ABOUT THIS TASK ▸
Your answer must be an exact copy of the records below.

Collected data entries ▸
++++++++++++++++++++
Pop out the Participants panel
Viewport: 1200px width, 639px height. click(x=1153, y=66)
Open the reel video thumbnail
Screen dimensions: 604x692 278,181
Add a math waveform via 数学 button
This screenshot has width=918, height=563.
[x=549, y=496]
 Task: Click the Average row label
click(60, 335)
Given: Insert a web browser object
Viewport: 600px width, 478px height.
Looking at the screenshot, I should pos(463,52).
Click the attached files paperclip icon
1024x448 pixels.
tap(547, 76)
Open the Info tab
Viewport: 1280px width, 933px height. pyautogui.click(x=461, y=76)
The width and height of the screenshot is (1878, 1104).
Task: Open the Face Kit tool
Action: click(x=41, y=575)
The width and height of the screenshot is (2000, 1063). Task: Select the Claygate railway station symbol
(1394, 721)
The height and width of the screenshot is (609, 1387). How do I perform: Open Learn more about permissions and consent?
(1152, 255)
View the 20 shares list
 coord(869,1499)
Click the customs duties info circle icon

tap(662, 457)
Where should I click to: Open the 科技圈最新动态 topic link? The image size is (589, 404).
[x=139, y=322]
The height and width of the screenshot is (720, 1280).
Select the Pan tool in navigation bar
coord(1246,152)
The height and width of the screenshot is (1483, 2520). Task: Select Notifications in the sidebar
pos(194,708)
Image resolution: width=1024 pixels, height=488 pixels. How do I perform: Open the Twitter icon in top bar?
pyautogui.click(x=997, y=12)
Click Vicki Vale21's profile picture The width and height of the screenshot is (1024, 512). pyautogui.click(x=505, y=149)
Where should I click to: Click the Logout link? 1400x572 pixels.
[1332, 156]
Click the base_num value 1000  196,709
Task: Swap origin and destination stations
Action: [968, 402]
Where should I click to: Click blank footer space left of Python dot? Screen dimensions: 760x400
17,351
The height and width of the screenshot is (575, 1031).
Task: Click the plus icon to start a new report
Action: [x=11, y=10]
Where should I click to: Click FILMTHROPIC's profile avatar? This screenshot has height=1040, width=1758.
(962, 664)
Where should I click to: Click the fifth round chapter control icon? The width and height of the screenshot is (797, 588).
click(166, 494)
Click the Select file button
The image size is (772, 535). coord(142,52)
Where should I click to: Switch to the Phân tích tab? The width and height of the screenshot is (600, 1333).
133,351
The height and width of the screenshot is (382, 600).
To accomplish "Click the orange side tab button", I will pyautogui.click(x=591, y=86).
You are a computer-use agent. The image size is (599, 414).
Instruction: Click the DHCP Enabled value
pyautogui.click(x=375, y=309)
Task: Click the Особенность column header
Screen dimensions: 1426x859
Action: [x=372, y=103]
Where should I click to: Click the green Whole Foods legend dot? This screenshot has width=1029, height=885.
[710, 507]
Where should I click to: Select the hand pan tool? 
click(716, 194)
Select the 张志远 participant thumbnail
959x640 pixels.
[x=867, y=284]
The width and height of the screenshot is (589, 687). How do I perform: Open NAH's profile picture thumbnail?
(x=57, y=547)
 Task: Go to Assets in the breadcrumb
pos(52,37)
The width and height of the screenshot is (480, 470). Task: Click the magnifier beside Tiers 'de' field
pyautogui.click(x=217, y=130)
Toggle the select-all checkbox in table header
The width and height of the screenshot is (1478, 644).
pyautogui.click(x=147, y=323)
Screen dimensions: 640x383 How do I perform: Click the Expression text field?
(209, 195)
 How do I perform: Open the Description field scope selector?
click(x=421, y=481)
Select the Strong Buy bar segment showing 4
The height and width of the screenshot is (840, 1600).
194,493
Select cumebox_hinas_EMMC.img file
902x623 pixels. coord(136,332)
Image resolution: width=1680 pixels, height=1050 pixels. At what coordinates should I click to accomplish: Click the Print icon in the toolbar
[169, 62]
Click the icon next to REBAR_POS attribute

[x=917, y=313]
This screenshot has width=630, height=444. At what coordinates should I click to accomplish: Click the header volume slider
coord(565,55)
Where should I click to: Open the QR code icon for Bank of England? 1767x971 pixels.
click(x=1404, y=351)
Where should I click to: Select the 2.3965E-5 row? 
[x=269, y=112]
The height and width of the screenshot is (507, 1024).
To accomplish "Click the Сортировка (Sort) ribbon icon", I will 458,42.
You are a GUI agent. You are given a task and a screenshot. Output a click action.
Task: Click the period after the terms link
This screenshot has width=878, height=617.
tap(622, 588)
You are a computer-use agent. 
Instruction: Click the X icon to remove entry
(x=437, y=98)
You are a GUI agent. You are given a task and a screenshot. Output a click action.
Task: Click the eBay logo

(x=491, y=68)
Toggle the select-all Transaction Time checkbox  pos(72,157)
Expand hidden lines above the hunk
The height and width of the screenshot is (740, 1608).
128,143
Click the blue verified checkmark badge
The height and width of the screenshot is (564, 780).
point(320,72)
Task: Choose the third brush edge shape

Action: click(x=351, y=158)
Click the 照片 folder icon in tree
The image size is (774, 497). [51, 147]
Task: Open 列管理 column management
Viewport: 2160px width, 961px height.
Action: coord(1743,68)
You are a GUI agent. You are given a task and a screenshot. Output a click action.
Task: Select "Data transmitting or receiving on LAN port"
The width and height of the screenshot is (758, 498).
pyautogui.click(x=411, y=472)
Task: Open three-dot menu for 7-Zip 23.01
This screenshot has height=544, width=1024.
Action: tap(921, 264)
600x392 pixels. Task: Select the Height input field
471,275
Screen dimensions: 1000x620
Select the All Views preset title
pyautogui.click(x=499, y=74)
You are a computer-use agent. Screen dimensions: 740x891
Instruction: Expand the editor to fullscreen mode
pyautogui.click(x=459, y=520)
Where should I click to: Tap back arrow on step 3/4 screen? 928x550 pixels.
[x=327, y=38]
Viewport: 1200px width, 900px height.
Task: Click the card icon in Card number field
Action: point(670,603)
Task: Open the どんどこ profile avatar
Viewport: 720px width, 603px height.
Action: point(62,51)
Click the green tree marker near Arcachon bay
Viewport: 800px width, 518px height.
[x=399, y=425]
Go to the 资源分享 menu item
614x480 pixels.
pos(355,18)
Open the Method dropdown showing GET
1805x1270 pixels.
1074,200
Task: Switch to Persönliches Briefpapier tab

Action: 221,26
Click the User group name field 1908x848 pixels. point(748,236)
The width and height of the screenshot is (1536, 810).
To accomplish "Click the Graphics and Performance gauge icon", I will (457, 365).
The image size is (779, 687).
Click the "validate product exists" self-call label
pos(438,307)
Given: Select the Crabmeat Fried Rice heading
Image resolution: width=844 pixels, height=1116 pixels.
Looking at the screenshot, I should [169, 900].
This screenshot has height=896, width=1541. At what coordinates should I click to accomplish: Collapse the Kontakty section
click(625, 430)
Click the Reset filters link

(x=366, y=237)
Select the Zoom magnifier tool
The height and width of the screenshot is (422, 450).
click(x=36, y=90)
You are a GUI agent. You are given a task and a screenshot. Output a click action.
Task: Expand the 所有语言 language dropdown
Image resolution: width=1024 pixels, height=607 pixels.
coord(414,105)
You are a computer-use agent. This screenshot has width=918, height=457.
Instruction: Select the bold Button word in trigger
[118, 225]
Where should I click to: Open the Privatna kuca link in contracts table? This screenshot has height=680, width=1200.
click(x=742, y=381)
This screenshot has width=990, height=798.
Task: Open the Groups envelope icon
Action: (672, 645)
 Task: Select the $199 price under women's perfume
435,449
++++++++++++++++++++
TASK RESULT ▸
Pop out the Participants panel
Viewport: 1200px width, 639px height. click(x=1153, y=66)
Open the reel video thumbnail
Screen dimensions: 604x692 278,181
Add a math waveform via 数学 button
This screenshot has width=918, height=563.
[x=549, y=496]
 Task: Click the Average row label
click(60, 335)
Given: Insert a web browser object
Viewport: 600px width, 478px height.
Looking at the screenshot, I should pos(463,52).
Click the attached files paperclip icon
1024x448 pixels.
tap(547, 76)
Open the Info tab
Viewport: 1280px width, 933px height. pyautogui.click(x=461, y=76)
The width and height of the screenshot is (1878, 1104).
Task: Open the Face Kit tool
Action: click(x=41, y=575)
The width and height of the screenshot is (2000, 1063). Task: Select the Claygate railway station symbol
(1394, 721)
The height and width of the screenshot is (609, 1387). How do I perform: Open Learn more about permissions and consent?
(1152, 255)
View the 20 shares list
 coord(869,1499)
Click the customs duties info circle icon

tap(662, 457)
Where should I click to: Open the 科技圈最新动态 topic link? The image size is (589, 404).
[x=139, y=322]
The height and width of the screenshot is (720, 1280).
Select the Pan tool in navigation bar
coord(1246,152)
The height and width of the screenshot is (1483, 2520). Task: Select Notifications in the sidebar
pos(194,708)
Image resolution: width=1024 pixels, height=488 pixels. How do I perform: Open the Twitter icon in top bar?
pyautogui.click(x=997, y=12)
Click Vicki Vale21's profile picture The width and height of the screenshot is (1024, 512). pyautogui.click(x=505, y=149)
Where should I click to: Click the Logout link? 1400x572 pixels.
[1332, 156]
Click the base_num value 1000  196,709
Task: Swap origin and destination stations
Action: [968, 402]
Where should I click to: Click blank footer space left of Python dot? Screen dimensions: 760x400
17,351
The height and width of the screenshot is (575, 1031).
Task: Click the plus icon to start a new report
Action: [x=11, y=10]
Where should I click to: Click FILMTHROPIC's profile avatar? This screenshot has height=1040, width=1758.
(962, 664)
Where should I click to: Click the fifth round chapter control icon? The width and height of the screenshot is (797, 588).
click(166, 494)
Click the Select file button
The image size is (772, 535). coord(142,52)
Where should I click to: Switch to the Phân tích tab? The width and height of the screenshot is (600, 1333).
133,351
The height and width of the screenshot is (382, 600).
To accomplish "Click the orange side tab button", I will pyautogui.click(x=591, y=86).
You are a computer-use agent. The image size is (599, 414).
Instruction: Click the DHCP Enabled value
pyautogui.click(x=375, y=309)
Task: Click the Особенность column header
Screen dimensions: 1426x859
Action: [x=372, y=103]
Where should I click to: Click the green Whole Foods legend dot? This screenshot has width=1029, height=885.
[710, 507]
Where should I click to: Select the hand pan tool? 
click(716, 194)
Select the 张志远 participant thumbnail
959x640 pixels.
[x=867, y=284]
The width and height of the screenshot is (589, 687). How do I perform: Open NAH's profile picture thumbnail?
(x=57, y=547)
 Task: Go to Assets in the breadcrumb
pos(52,37)
The width and height of the screenshot is (480, 470). Task: Click the magnifier beside Tiers 'de' field
pyautogui.click(x=217, y=130)
Toggle the select-all checkbox in table header
The width and height of the screenshot is (1478, 644).
pyautogui.click(x=147, y=323)
Screen dimensions: 640x383 How do I perform: Click the Expression text field?
(209, 195)
 How do I perform: Open the Description field scope selector?
click(x=421, y=481)
Select the Strong Buy bar segment showing 4
The height and width of the screenshot is (840, 1600).
194,493
Select cumebox_hinas_EMMC.img file
902x623 pixels. coord(136,332)
Image resolution: width=1680 pixels, height=1050 pixels. At what coordinates should I click to accomplish: Click the Print icon in the toolbar
[169, 62]
Click the icon next to REBAR_POS attribute

[x=917, y=313]
This screenshot has width=630, height=444. At what coordinates should I click to accomplish: Click the header volume slider
coord(565,55)
Where should I click to: Open the QR code icon for Bank of England? 1767x971 pixels.
click(x=1404, y=351)
Where should I click to: Select the 2.3965E-5 row? 
[x=269, y=112]
The height and width of the screenshot is (507, 1024).
To accomplish "Click the Сортировка (Sort) ribbon icon", I will 458,42.
You are a GUI agent. You are given a task and a screenshot. Output a click action.
Task: Click the period after the terms link
This screenshot has width=878, height=617.
tap(622, 588)
You are a computer-use agent. 
Instruction: Click the X icon to remove entry
(x=437, y=98)
You are a GUI agent. You are given a task and a screenshot. Output a click action.
Task: Click the eBay logo

(x=491, y=68)
Toggle the select-all Transaction Time checkbox  pos(72,157)
Expand hidden lines above the hunk
The height and width of the screenshot is (740, 1608).
128,143
Click the blue verified checkmark badge
The height and width of the screenshot is (564, 780).
point(320,72)
Task: Choose the third brush edge shape

Action: click(x=351, y=158)
Click the 照片 folder icon in tree
The image size is (774, 497). [51, 147]
Task: Open 列管理 column management
Viewport: 2160px width, 961px height.
Action: coord(1743,68)
You are a GUI agent. You are given a task and a screenshot. Output a click action.
Task: Select "Data transmitting or receiving on LAN port"
The width and height of the screenshot is (758, 498).
pyautogui.click(x=411, y=472)
Task: Open three-dot menu for 7-Zip 23.01
This screenshot has height=544, width=1024.
Action: tap(921, 264)
600x392 pixels. Task: Select the Height input field
471,275
Screen dimensions: 1000x620
Select the All Views preset title
pyautogui.click(x=499, y=74)
You are a computer-use agent. Screen dimensions: 740x891
Instruction: Expand the editor to fullscreen mode
pyautogui.click(x=459, y=520)
Where should I click to: Tap back arrow on step 3/4 screen? 928x550 pixels.
[x=327, y=38]
Viewport: 1200px width, 900px height.
Task: Click the card icon in Card number field
Action: point(670,603)
Task: Open the どんどこ profile avatar
Viewport: 720px width, 603px height.
Action: point(62,51)
Click the green tree marker near Arcachon bay
Viewport: 800px width, 518px height.
[x=399, y=425]
Go to the 资源分享 menu item
614x480 pixels.
pos(355,18)
Open the Method dropdown showing GET
1805x1270 pixels.
1074,200
Task: Switch to Persönliches Briefpapier tab

Action: 221,26
Click the User group name field 1908x848 pixels. point(748,236)
The width and height of the screenshot is (1536, 810).
To accomplish "Click the Graphics and Performance gauge icon", I will (457, 365).
The image size is (779, 687).
Click the "validate product exists" self-call label
pos(438,307)
Given: Select the Crabmeat Fried Rice heading
Image resolution: width=844 pixels, height=1116 pixels.
Looking at the screenshot, I should [169, 900].
This screenshot has height=896, width=1541. At what coordinates should I click to accomplish: Collapse the Kontakty section
click(625, 430)
Click the Reset filters link

(x=366, y=237)
Select the Zoom magnifier tool
The height and width of the screenshot is (422, 450).
click(x=36, y=90)
You are a GUI agent. You are given a task and a screenshot. Output a click action.
Task: Expand the 所有语言 language dropdown
Image resolution: width=1024 pixels, height=607 pixels.
coord(414,105)
You are a computer-use agent. This screenshot has width=918, height=457.
Instruction: Select the bold Button word in trigger
[118, 225]
Where should I click to: Open the Privatna kuca link in contracts table? This screenshot has height=680, width=1200.
click(x=742, y=381)
This screenshot has width=990, height=798.
Task: Open the Groups envelope icon
Action: (672, 645)
 Task: Select the $199 price under women's perfume
435,449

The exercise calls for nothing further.